Survey banner
The Dataiku Community is moving to a new home! We are temporary in read only mode: LEARN MORE

Add pin packages functionality in the Packages to install screen

Dataiku users can create and manage Python code environments in Dataiku, which is great. As part of managing a Python virtual code environment users need to be careful in managing the different package versions they use to avoid package incompatibilities or breaking their code by installing newer or older versions of packages. In the beggining people would use "pip freeze" to pin the packages versions in requirements.txt. The problem with this approach is that "pip freeze" will pin all of the pip installed packages, including their dependancies. This in turn can then lead to problems when you update one of the "initially required" packages as the dependancies are pinned and therefore can't be upgrades as well causing incompatibilities (see here for an example). 

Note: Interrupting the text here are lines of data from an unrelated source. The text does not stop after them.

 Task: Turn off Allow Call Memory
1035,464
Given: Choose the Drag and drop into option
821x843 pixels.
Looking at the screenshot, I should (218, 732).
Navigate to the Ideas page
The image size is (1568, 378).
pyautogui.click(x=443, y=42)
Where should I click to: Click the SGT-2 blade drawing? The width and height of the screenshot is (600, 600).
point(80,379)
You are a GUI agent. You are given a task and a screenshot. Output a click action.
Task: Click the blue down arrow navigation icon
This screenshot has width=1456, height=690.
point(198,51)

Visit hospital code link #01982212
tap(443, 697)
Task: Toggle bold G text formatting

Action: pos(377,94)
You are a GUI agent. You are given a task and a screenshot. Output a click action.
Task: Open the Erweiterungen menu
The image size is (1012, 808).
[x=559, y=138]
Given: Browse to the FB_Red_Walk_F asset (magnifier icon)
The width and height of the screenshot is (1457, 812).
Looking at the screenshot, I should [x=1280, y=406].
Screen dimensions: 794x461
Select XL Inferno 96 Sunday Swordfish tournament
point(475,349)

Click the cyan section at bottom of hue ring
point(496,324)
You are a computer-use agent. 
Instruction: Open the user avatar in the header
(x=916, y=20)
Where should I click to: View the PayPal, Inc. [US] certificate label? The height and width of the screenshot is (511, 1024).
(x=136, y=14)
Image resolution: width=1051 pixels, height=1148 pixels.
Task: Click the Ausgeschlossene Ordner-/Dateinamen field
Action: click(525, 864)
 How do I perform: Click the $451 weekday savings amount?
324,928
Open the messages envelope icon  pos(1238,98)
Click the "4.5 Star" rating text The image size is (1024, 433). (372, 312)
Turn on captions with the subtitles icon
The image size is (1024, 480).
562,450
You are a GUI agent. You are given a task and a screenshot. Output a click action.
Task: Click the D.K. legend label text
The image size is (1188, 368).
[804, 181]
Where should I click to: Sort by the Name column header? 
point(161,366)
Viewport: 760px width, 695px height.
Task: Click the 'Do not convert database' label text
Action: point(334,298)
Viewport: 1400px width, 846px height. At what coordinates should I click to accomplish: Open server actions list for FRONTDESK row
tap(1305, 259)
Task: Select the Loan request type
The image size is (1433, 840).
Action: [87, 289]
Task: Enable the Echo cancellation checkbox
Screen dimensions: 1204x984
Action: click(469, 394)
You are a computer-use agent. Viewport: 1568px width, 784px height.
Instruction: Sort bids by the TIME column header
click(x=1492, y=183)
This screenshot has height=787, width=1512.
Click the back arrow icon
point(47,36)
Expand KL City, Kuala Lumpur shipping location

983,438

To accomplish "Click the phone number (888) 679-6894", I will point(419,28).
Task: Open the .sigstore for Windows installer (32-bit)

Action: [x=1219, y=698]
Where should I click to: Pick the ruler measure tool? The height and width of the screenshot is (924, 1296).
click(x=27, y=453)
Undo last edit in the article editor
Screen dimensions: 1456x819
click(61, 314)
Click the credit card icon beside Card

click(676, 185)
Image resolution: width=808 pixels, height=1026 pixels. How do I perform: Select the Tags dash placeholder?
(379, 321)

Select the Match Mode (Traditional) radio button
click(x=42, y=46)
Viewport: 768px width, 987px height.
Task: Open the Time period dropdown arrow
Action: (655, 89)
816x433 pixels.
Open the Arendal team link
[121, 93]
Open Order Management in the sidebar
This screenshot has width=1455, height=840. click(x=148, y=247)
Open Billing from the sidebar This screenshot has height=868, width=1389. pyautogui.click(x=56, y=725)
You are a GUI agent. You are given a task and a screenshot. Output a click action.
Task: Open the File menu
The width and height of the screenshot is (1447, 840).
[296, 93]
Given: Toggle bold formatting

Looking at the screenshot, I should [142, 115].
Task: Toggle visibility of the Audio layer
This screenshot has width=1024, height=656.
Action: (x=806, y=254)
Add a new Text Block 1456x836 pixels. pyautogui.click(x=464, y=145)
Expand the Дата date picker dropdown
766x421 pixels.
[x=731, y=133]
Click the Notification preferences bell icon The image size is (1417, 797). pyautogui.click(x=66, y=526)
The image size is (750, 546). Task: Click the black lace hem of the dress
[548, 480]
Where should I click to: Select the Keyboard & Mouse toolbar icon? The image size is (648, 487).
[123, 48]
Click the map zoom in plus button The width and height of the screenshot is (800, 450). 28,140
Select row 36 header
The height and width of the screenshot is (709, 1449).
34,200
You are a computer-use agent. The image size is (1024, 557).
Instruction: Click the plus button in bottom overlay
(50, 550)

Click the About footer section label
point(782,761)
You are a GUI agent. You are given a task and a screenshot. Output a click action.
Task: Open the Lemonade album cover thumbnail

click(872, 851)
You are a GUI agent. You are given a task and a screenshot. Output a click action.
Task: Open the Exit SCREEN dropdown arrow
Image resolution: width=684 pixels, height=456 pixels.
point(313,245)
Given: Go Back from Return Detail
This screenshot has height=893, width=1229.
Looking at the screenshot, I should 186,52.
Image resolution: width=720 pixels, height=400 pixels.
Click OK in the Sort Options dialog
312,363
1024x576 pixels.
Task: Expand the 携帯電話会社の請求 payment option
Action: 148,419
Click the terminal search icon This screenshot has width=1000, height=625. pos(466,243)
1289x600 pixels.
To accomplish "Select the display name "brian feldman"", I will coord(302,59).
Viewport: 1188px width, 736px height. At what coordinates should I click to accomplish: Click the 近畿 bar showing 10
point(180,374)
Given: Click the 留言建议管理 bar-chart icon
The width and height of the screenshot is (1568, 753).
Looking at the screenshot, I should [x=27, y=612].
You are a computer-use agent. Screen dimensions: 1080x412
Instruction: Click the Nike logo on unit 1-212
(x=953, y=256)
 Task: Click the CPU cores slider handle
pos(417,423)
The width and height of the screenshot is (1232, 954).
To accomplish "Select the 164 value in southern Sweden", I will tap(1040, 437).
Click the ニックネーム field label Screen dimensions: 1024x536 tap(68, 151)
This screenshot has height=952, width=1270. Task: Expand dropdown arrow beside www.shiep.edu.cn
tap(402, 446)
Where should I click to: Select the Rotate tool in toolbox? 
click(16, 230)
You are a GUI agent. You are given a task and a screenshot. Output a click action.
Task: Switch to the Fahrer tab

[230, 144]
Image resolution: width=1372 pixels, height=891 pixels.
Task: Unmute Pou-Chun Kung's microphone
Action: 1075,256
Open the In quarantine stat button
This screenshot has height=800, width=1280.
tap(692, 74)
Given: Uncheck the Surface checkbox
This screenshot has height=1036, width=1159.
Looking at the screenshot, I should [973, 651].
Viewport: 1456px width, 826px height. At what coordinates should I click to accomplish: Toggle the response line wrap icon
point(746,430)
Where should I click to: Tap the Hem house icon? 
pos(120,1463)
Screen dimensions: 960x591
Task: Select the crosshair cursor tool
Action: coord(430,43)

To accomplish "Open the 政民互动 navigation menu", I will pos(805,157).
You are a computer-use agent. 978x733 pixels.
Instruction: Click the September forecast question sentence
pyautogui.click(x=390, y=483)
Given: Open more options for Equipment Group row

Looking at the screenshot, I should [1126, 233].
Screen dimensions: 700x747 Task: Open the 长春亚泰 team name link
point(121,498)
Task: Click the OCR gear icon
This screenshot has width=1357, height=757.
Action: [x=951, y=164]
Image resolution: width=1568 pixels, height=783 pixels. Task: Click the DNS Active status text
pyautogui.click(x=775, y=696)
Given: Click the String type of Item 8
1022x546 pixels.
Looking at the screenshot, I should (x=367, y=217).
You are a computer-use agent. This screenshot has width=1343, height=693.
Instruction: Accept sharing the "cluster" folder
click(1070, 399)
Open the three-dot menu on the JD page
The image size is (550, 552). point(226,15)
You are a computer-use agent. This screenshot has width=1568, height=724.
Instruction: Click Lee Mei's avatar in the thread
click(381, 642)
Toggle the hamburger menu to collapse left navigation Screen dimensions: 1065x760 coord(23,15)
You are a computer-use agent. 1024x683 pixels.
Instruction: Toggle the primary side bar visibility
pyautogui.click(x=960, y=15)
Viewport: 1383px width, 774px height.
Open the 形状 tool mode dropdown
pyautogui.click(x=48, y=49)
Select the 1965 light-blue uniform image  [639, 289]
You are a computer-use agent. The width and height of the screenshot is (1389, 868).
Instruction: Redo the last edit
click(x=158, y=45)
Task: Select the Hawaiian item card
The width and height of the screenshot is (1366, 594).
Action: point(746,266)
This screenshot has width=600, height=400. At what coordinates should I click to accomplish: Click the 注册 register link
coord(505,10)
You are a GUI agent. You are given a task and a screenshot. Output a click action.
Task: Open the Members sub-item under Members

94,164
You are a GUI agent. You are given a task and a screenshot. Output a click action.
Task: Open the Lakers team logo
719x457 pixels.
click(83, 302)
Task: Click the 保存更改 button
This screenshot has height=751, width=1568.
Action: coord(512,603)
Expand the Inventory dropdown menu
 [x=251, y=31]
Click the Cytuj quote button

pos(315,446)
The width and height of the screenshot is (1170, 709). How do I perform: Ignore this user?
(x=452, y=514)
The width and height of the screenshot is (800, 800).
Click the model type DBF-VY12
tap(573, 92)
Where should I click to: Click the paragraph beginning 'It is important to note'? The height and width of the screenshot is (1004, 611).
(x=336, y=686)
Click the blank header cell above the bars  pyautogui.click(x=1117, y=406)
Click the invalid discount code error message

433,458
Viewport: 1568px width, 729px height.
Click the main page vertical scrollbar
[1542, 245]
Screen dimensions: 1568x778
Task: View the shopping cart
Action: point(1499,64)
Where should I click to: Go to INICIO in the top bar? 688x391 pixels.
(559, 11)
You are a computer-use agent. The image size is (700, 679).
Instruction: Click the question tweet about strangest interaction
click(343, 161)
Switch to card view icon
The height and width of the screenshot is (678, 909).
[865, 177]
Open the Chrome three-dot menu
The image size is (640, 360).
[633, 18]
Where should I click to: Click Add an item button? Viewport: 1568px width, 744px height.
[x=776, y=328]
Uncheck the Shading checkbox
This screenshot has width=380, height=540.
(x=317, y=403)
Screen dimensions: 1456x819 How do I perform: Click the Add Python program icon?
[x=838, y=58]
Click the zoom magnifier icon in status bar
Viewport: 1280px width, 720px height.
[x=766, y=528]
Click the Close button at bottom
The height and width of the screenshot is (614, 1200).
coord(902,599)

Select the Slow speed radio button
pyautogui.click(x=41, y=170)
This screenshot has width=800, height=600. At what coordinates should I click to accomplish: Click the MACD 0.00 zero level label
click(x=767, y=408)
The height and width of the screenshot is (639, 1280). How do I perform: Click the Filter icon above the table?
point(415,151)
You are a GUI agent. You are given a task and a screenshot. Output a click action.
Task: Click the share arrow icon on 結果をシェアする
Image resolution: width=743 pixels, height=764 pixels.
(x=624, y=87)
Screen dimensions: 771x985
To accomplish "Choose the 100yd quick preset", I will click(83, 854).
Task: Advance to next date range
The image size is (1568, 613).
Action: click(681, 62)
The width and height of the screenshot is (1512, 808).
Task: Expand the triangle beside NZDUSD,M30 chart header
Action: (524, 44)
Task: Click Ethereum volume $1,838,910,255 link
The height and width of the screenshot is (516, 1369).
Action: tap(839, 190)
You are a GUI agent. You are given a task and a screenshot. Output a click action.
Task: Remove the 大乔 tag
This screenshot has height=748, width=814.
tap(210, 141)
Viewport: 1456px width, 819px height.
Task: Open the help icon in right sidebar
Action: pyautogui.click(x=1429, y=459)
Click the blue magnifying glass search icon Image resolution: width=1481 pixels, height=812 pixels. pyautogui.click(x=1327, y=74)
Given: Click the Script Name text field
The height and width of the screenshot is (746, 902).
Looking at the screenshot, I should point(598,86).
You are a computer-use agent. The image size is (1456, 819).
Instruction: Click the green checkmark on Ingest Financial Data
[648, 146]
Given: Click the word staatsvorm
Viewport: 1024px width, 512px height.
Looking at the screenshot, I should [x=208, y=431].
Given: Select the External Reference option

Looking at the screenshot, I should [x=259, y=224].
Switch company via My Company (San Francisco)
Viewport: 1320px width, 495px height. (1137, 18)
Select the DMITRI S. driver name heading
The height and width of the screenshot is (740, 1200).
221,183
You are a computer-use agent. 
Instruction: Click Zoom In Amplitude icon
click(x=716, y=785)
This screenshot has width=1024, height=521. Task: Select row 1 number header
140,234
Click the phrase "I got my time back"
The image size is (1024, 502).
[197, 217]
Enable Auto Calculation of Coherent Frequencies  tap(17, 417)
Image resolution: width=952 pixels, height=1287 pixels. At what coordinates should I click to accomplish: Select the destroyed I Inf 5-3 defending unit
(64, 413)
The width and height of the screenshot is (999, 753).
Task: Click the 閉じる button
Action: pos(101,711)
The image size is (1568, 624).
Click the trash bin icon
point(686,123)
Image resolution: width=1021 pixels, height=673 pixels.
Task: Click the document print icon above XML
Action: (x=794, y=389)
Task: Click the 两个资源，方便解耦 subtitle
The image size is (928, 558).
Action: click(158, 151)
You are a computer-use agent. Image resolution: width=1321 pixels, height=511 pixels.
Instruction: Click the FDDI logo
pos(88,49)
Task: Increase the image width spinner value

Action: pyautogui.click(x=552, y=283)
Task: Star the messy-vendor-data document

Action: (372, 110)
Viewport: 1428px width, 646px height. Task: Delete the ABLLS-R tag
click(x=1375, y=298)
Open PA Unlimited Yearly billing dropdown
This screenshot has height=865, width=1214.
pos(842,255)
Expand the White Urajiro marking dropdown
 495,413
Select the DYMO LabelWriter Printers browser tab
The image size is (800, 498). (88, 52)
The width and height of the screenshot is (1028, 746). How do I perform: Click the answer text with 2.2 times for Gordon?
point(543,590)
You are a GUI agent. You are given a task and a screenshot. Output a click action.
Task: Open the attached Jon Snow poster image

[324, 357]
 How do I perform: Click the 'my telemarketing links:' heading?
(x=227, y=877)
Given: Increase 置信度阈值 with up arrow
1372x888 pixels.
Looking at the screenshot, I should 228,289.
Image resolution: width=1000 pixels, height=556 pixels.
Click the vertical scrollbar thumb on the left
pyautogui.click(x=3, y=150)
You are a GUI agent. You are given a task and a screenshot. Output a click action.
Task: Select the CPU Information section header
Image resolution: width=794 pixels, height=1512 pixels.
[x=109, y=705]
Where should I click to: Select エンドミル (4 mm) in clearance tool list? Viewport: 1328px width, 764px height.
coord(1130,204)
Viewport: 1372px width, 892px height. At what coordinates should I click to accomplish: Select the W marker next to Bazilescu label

The solution to this issue is to only pin the "initially required" packages, not the resulting installed ones. This product idea is to allow users to have a "Pin requested packages" check box on the "Packages to install" screen to only pin the required packages. The way this check box will work when selected and the Update button is clicked then Dataiku will check on the "Currently installed packages" screen what version of the "Packages to install" was installed and then pin the version in the "Packages to install". So for instance the user requests the package ldap in "Packages to install", then checks the "Pin requested packages" check box and clicks update. Dataiku installs ldap3 v2.9.1 and updates the "Packages to install" section with "ldap3==2.9.1" pinning the ldap package version to v2.9.1. 

This functionality will greatly simplify administration of code environments as users can decide to always pin "Packages to install" making sure they are no package version changes unless they are explicitely requested.